(Saved entries)
Content starts

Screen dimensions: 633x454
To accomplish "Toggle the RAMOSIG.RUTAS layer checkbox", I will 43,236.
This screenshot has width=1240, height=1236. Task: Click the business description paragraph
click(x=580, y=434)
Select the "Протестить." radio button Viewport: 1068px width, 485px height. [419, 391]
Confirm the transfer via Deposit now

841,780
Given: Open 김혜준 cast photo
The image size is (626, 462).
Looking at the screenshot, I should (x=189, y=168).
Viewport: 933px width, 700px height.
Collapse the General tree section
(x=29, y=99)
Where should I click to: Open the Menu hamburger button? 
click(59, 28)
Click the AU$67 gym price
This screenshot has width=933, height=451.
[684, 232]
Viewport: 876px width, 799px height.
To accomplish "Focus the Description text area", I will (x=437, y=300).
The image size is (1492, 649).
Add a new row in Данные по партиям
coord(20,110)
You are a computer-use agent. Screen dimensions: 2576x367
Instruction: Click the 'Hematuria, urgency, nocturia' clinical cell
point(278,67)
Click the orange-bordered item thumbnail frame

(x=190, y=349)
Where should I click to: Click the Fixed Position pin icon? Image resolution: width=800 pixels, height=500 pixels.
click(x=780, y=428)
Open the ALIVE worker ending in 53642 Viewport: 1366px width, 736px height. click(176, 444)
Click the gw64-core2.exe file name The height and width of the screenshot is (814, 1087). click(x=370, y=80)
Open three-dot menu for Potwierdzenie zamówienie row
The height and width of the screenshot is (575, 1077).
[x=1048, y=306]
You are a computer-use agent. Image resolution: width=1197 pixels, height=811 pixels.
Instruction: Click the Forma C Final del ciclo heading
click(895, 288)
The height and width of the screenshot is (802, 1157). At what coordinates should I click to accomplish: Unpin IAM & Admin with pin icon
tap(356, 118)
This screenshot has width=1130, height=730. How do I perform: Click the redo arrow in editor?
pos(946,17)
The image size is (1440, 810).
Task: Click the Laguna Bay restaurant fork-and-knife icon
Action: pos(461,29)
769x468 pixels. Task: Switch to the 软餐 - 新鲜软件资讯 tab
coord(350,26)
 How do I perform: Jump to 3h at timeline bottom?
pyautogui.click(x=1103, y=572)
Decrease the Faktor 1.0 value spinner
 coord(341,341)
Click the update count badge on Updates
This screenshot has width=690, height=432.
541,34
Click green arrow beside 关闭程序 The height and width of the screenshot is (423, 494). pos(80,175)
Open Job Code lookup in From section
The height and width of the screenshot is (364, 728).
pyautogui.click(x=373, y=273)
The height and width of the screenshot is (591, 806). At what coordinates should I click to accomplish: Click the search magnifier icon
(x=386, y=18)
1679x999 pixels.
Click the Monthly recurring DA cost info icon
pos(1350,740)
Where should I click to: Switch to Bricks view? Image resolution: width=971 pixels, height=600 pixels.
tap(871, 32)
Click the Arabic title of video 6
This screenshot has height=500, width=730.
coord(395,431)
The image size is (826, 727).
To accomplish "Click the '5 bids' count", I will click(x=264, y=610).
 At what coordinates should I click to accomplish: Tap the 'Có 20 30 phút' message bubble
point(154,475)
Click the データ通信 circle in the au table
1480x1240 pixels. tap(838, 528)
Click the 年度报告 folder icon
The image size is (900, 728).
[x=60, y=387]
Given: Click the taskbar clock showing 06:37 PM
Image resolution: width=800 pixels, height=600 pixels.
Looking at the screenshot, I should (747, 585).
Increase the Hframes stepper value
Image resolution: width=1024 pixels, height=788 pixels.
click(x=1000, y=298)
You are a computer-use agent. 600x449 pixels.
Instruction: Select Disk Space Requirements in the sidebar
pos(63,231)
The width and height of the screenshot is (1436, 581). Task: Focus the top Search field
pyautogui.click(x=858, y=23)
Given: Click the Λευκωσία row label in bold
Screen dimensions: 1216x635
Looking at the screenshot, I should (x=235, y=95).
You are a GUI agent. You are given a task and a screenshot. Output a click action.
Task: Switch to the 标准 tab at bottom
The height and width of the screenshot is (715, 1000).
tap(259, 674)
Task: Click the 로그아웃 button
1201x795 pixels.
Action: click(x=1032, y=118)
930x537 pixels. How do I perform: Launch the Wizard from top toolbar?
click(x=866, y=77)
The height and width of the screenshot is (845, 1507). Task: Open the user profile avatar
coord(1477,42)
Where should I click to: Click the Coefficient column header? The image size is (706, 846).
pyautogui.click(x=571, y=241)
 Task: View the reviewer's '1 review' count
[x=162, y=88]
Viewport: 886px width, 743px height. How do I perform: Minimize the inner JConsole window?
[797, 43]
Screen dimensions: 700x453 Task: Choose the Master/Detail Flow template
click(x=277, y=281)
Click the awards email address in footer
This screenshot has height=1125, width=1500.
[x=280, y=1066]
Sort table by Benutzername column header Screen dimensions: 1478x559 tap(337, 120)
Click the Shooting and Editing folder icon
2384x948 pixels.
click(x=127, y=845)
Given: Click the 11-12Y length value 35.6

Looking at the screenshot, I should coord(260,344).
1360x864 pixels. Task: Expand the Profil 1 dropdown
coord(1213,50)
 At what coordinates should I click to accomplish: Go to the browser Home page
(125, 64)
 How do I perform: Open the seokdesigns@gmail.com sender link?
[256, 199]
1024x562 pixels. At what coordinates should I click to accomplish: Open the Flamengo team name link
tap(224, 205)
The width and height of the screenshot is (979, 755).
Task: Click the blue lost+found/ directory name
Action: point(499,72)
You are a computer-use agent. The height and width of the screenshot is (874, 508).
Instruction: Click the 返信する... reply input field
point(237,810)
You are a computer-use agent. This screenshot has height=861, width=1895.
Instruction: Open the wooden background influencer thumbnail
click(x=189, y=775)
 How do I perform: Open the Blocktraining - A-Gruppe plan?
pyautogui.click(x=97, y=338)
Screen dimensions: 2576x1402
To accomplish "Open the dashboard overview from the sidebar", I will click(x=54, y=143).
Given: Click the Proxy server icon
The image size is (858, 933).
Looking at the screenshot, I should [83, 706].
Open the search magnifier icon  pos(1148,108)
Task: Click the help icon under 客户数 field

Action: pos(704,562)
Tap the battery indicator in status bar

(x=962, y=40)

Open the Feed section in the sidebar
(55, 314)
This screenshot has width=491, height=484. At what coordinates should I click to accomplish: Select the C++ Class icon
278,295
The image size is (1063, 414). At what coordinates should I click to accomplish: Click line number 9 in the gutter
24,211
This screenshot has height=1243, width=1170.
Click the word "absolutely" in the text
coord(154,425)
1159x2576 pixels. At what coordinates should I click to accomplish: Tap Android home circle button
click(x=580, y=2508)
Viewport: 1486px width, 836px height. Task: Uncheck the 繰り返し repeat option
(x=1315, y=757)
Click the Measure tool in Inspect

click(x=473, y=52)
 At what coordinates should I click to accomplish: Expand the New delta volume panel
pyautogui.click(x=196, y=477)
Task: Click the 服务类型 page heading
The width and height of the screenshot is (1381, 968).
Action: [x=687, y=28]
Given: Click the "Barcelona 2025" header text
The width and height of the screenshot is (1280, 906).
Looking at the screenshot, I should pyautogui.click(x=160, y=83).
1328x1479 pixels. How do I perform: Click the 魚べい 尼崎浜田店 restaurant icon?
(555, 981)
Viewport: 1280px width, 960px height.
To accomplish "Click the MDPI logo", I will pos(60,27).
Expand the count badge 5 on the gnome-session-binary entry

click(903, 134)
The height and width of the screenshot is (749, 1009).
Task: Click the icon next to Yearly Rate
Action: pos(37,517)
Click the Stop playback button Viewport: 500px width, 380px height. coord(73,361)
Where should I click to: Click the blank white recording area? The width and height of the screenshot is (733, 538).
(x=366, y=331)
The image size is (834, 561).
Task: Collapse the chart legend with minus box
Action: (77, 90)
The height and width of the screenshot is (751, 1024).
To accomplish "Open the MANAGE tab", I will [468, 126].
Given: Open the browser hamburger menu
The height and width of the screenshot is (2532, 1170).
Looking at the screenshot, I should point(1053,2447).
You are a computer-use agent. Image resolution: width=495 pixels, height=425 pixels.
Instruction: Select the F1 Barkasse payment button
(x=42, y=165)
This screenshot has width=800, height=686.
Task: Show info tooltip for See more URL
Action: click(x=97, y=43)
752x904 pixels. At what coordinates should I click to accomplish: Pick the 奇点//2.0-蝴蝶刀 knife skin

Content ends

Of the lines in the data, report each one containing the string "agent".

### Solution for this problem
You are a computer-use agent. Screen dimensions: 2576x367
You are a computer-use agent. Image resolution: width=1197 pixels, height=811 pixels.
You are a computer-use agent. 600x449 pixels.
You are a GUI agent. You are given a task and a screenshot. Output a click action.
You are a computer-use agent. The height and width of the screenshot is (874, 508).
You are a computer-use agent. This screenshot has height=861, width=1895.
You are a computer-use agent. Image resolution: width=495 pixels, height=425 pixels.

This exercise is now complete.